# Task to complete
Which lines of the entries below run from the one holding "Image resolution: width=687" to the one holding "This screenshot has width=1559, height=750.", inclusive? Set down exactly those lines and no others.

(Records from a collection)
╔══

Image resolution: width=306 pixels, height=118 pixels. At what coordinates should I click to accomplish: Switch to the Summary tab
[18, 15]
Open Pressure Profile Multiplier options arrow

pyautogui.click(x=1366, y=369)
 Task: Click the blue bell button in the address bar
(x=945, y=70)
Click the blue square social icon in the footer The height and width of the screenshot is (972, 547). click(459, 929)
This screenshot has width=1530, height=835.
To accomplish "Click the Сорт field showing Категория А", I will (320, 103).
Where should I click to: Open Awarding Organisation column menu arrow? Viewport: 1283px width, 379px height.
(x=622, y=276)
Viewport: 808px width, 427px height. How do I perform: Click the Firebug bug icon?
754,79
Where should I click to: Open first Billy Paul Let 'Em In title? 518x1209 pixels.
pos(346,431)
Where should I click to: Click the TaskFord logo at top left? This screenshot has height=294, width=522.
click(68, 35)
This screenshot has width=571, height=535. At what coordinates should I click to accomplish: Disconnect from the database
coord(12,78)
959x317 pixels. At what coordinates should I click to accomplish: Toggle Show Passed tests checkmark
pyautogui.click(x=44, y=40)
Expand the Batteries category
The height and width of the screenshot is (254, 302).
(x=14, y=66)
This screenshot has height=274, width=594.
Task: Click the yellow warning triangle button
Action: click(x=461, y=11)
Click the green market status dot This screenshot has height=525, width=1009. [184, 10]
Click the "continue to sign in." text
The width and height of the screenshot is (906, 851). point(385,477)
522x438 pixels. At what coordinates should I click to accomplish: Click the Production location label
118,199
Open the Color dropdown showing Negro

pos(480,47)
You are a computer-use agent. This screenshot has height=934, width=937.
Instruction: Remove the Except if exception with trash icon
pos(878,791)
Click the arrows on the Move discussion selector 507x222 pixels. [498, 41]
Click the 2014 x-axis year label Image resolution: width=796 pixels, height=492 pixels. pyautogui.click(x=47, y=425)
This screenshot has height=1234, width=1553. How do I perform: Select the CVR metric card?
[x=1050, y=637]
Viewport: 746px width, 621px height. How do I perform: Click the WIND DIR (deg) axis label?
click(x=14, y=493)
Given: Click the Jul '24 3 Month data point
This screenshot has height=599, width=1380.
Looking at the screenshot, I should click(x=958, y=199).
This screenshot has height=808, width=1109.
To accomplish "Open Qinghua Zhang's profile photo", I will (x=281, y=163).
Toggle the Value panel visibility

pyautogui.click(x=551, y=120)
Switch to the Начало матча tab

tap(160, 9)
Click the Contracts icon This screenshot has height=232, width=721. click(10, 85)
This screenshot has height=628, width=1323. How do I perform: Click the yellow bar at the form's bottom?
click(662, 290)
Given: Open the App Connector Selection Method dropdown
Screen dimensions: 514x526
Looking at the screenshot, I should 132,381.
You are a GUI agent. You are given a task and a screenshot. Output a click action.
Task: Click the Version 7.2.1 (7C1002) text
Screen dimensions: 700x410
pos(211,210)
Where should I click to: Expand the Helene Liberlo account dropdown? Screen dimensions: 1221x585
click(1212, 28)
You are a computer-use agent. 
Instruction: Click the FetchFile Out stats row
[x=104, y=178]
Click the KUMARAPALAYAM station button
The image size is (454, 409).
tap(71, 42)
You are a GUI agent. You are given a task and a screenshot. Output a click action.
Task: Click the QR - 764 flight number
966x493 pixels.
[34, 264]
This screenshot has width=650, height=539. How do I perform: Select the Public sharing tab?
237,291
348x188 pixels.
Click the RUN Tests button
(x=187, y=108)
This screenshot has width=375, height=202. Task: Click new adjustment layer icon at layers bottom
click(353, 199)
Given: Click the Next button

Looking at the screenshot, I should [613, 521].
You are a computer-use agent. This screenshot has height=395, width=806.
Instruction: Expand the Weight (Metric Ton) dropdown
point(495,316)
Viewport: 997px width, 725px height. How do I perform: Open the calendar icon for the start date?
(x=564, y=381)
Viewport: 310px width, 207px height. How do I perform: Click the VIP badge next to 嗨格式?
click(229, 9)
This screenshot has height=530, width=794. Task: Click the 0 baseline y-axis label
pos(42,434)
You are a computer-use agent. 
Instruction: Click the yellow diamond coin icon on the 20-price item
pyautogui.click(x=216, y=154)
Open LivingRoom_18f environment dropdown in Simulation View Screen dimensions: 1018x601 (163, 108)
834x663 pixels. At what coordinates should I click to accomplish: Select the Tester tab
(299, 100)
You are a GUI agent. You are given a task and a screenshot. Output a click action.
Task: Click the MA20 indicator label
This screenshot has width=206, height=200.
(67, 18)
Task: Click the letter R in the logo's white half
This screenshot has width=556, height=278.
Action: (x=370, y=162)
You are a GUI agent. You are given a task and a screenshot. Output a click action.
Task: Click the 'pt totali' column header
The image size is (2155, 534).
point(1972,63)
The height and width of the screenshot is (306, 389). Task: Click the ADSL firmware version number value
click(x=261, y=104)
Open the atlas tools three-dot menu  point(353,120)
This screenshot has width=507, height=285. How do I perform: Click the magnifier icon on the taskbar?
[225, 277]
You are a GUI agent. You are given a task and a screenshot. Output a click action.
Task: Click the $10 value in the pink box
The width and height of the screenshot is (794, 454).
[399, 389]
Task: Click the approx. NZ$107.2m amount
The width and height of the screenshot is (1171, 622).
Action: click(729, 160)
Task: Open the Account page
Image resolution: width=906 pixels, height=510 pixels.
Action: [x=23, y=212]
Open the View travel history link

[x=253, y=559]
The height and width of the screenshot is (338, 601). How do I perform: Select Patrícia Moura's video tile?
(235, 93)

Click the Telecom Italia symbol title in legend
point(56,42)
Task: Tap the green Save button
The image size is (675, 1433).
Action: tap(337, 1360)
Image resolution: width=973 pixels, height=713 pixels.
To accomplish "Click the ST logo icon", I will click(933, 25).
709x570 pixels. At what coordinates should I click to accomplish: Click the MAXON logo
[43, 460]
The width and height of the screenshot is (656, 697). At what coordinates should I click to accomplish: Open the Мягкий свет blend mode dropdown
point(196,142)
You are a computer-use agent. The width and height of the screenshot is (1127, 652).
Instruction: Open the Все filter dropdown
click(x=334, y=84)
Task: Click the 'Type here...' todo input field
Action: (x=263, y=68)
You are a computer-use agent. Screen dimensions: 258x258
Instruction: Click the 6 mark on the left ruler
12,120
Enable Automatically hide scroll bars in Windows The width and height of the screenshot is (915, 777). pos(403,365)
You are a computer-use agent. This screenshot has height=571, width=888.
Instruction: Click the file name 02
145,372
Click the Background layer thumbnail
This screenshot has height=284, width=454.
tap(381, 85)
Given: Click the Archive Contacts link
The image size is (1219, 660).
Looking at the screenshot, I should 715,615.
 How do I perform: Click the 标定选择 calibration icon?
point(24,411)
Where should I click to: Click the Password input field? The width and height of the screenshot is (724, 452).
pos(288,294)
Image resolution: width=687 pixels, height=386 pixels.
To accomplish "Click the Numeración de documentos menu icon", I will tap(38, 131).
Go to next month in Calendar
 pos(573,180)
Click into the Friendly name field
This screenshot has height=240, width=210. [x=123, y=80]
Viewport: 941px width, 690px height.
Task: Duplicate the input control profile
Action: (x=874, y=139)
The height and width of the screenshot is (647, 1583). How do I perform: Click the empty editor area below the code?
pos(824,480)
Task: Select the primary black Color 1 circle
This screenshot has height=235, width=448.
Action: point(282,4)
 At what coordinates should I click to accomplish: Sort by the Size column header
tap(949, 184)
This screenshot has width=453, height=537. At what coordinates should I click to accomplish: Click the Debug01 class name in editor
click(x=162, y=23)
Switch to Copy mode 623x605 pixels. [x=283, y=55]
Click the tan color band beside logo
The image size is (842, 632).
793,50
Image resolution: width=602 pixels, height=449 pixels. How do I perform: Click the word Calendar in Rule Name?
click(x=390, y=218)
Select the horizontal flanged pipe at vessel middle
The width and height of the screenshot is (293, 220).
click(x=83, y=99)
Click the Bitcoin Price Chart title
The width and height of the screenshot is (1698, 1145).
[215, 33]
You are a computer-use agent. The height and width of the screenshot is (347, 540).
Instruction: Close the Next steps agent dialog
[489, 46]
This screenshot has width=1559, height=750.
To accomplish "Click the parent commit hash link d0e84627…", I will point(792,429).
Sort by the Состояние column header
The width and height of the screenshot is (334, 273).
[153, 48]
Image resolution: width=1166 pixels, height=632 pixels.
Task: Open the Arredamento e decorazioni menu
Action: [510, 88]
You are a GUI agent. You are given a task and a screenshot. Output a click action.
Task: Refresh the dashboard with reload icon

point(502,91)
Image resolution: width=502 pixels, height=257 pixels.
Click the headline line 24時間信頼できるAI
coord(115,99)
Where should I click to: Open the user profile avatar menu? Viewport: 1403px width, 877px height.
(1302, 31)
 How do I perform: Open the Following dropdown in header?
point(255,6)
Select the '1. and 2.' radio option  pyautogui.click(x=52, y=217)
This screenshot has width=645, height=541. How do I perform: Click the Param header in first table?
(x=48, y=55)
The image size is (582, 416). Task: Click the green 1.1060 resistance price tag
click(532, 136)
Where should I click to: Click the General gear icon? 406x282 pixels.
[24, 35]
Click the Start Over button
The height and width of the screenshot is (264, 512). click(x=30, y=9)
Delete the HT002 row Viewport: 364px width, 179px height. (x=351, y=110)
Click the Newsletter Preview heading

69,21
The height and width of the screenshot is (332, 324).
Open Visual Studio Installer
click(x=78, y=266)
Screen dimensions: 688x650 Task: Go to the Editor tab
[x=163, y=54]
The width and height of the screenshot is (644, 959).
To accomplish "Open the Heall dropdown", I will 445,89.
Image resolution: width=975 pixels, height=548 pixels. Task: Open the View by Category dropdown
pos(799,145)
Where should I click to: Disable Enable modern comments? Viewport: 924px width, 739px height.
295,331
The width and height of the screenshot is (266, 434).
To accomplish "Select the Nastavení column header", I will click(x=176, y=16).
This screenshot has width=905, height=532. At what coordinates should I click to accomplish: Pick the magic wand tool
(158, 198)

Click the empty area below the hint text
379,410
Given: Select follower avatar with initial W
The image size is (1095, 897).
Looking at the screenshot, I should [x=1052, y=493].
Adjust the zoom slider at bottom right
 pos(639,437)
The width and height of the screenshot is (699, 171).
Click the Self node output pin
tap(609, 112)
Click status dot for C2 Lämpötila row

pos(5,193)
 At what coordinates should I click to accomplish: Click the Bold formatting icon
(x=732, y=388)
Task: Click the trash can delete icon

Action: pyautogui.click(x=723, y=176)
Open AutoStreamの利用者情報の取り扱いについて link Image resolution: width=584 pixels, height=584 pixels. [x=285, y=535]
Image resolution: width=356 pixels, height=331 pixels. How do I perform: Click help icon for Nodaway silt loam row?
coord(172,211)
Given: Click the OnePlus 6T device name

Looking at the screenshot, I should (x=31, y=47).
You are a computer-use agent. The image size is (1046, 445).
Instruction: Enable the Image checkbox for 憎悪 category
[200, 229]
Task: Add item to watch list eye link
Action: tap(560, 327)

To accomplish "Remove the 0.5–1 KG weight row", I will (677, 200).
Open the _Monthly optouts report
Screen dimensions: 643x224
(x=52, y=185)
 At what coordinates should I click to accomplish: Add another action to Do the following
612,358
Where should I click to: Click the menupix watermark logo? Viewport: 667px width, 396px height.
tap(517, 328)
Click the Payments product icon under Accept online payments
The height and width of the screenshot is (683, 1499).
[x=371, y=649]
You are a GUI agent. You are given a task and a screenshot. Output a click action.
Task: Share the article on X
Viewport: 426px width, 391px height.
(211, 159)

╚══

# Solution below
Image resolution: width=687 pixels, height=386 pixels.
To accomplish "Click the Numeración de documentos menu icon", I will tap(38, 131).
Go to next month in Calendar
 pos(573,180)
Click into the Friendly name field
This screenshot has height=240, width=210. [x=123, y=80]
Viewport: 941px width, 690px height.
Task: Duplicate the input control profile
Action: (x=874, y=139)
The height and width of the screenshot is (647, 1583). How do I perform: Click the empty editor area below the code?
pos(824,480)
Task: Select the primary black Color 1 circle
This screenshot has height=235, width=448.
Action: point(282,4)
 At what coordinates should I click to accomplish: Sort by the Size column header
tap(949, 184)
This screenshot has width=453, height=537. At what coordinates should I click to accomplish: Click the Debug01 class name in editor
click(x=162, y=23)
Switch to Copy mode 623x605 pixels. [x=283, y=55]
Click the tan color band beside logo
The image size is (842, 632).
793,50
Image resolution: width=602 pixels, height=449 pixels. How do I perform: Click the word Calendar in Rule Name?
click(x=390, y=218)
Select the horizontal flanged pipe at vessel middle
The width and height of the screenshot is (293, 220).
click(x=83, y=99)
Click the Bitcoin Price Chart title
The width and height of the screenshot is (1698, 1145).
[215, 33]
You are a computer-use agent. The height and width of the screenshot is (347, 540).
Instruction: Close the Next steps agent dialog
[489, 46]
This screenshot has width=1559, height=750.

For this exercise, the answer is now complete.